▶ _DOCUMENT SEGMENT_
You can consider other relationships that can be investigated with regression relationships. Extensions to include multiple predictors or generalised linear models could be developed e.g. a zero inflated distribution could be used to describe the area of priority habitat.
One aspect that has not been investigated in this short tutorial but could be a useful exercise to continue improving your skills in integration would be to look at change over time. We looked at the earliest Countryside Survey and matched to an appropriate Agricultural Census but the survey has been repeated three times since then (1990, 1998 and 2007). You could look at:
- Whether the patterns in data were the same in 2007 as they were in 1978
- Whether change in e.g. area of priority habitats is related to changes in agricultural practice
- Whether additional covariates from either Agricultural Census or other sources (e.g. climate data) explain changes in habitat areas
Things to consider might be:
- How to choose appropriate data to match e.g. which Agricultural Census years correspond to Countryside Survey years?
- How to match up locations between years? Do you need a different process for Countryside Survey data and Agricultural Census data?
- How to define an appropriate model to look at change over time
# 9. Interpretation and further reading
When considering how to intepret an integrated analysis we need to think about the assumptions we made in the analysis. For example, in the analysis above we assumed:
1. It was logical and valid to join the two datasets. We justified this by using a similar temporal period and spatial scope (late 1970s, UK/England).

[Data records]
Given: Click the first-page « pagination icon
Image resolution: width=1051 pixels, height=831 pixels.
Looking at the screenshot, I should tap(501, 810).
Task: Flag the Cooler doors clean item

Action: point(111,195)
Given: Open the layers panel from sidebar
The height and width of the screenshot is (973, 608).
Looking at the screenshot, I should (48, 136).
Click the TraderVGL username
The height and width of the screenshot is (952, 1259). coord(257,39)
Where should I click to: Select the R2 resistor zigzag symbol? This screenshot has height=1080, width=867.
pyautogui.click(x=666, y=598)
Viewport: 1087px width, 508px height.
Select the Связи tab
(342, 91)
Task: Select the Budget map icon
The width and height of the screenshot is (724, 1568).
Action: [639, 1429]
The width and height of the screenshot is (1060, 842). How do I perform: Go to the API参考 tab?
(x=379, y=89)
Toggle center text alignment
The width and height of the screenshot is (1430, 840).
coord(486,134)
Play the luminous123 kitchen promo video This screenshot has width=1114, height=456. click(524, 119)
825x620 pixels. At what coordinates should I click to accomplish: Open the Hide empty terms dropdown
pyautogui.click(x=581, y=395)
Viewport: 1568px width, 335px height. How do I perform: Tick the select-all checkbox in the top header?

▶ _REQUIREMENT 1_
List the years in which the tutorial excerpt says the Countryside Survey has been repeated.
▶ _REQUIREMENT 2_
Switch "Given" to "Prompt" in the data rows, starting at the first row and ending at the row that contains "Looking at the screenshot, I should (48, 136).", with all else unchanged. Give back only those rows.

▶ _RESULT 1_
1990, 1998, 2007

▶ _RESULT 2_
Prompt: Click the first-page « pagination icon
Image resolution: width=1051 pixels, height=831 pixels.
Looking at the screenshot, I should tap(501, 810).
Task: Flag the Cooler doors clean item

Action: point(111,195)
Prompt: Open the layers panel from sidebar
The height and width of the screenshot is (973, 608).
Looking at the screenshot, I should (48, 136).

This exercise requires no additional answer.